Pandora Exceeds Revenue, But Facing Layoffs
Pandora made several interesting announcements yesterday, not the least of which was the news that the company is undertaking “operational efficiency measures” to reduce overall operating costs in 2017. Translation: Pandora plans to reduce its U.S. employee base (excluding Ticketfly) by approximately 7 percent by the end of Q1 2017. Pandora CEO Tim Westergren said, “2016 was a year of significant investment for Pandora. In 2017, we will manage the business toward full-year adjusted EBITDA profitability. While making workforce reductions is always a difficult decision, the commitment to cost discipline will allow us to invest more heavily in product development and monetization and build on the foundations of our strategic investments.”
On a brighter note, Pandora says it expects to exceed its previously announced Q4 2016 revenue and adjusted EBITDA guidance and has surpassed 4.3 million in paid subscription customers.

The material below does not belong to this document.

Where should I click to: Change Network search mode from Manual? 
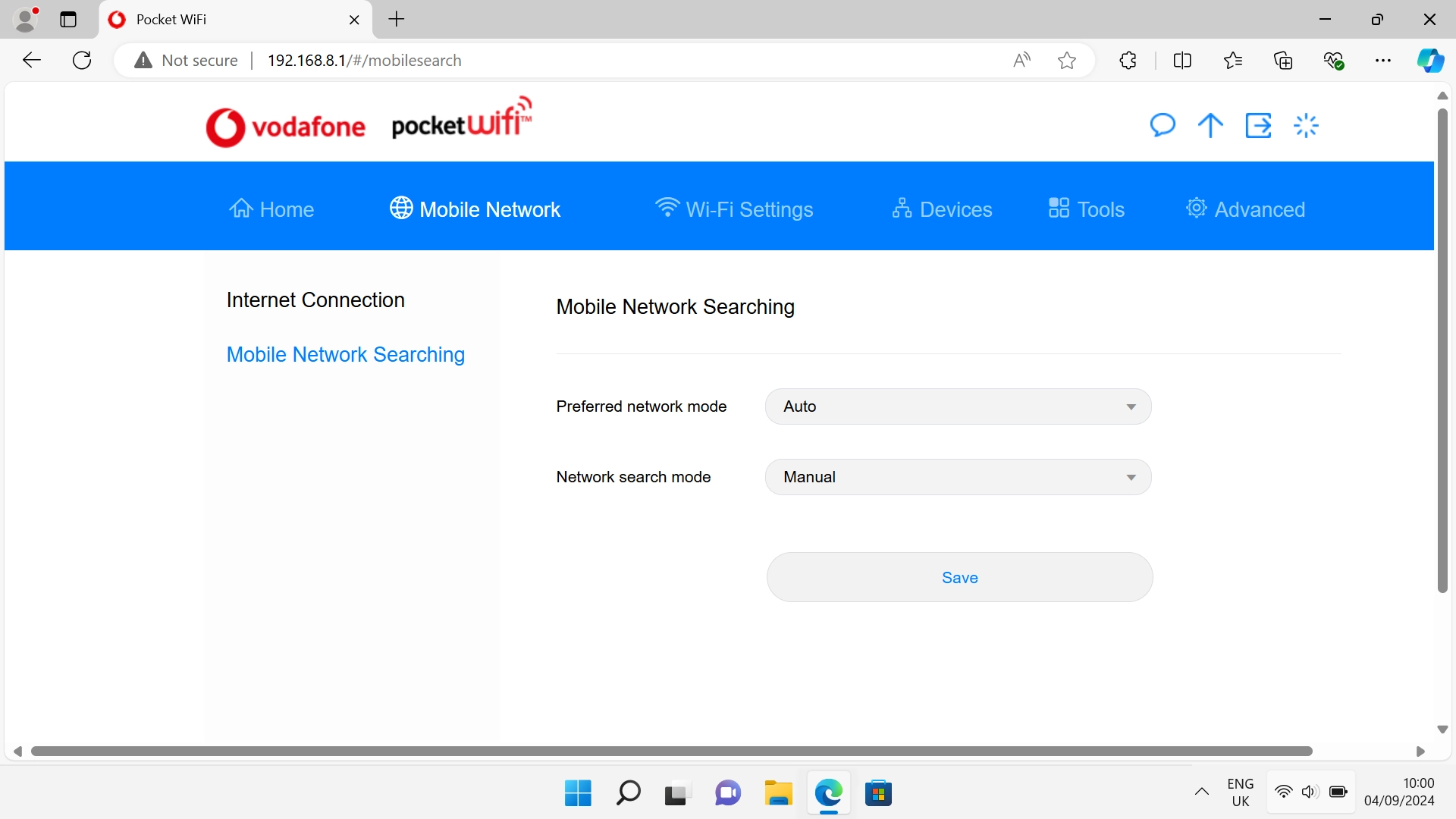click(958, 477)
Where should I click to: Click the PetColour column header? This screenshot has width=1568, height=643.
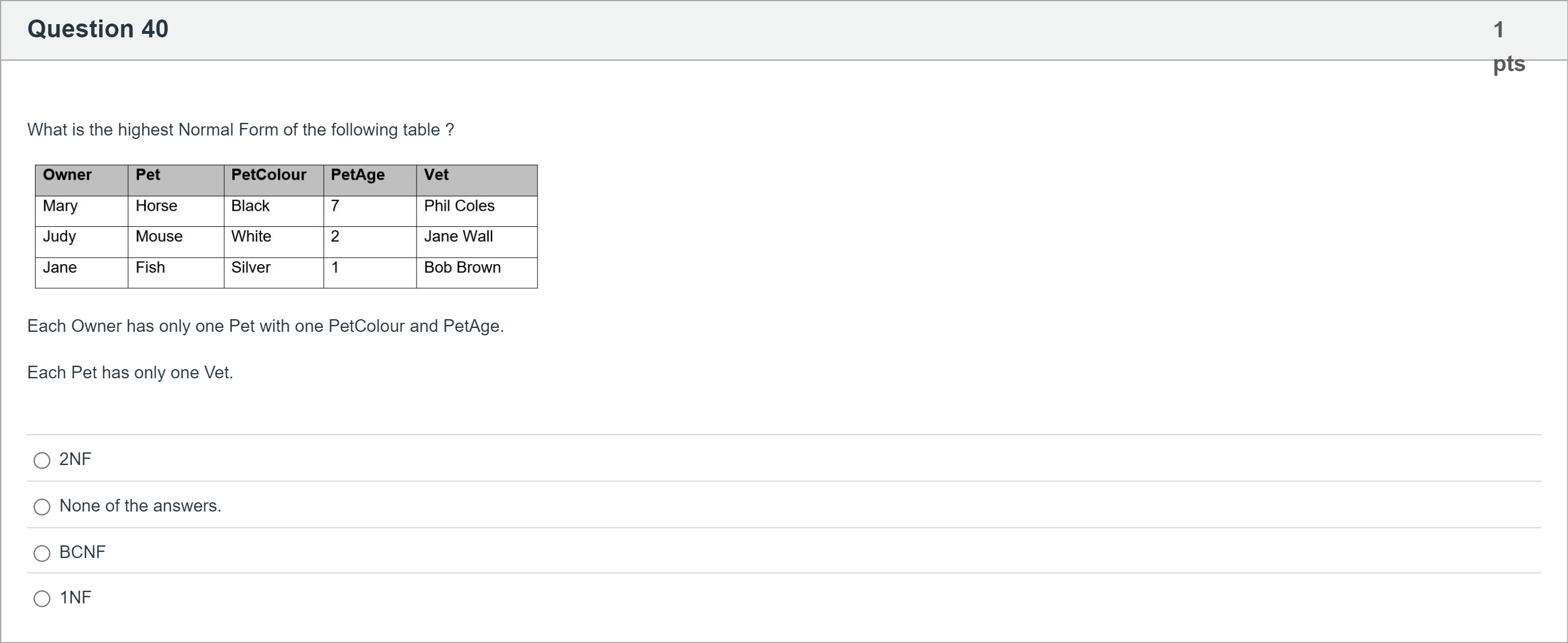[x=269, y=175]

The company also launched Pandora Plus along with new features and functionality on its ad-supported tier to listeners at the end of the third quarter. By the end of December 2016, the product generated more than 375,000 net new subscribers. “The initial response from both new and existing listeners to the enhancements on the service is extremely encouraging,” said Westergren. “This excitement and engagement bodes well for the introduction of Pandora Premium later this quarter.”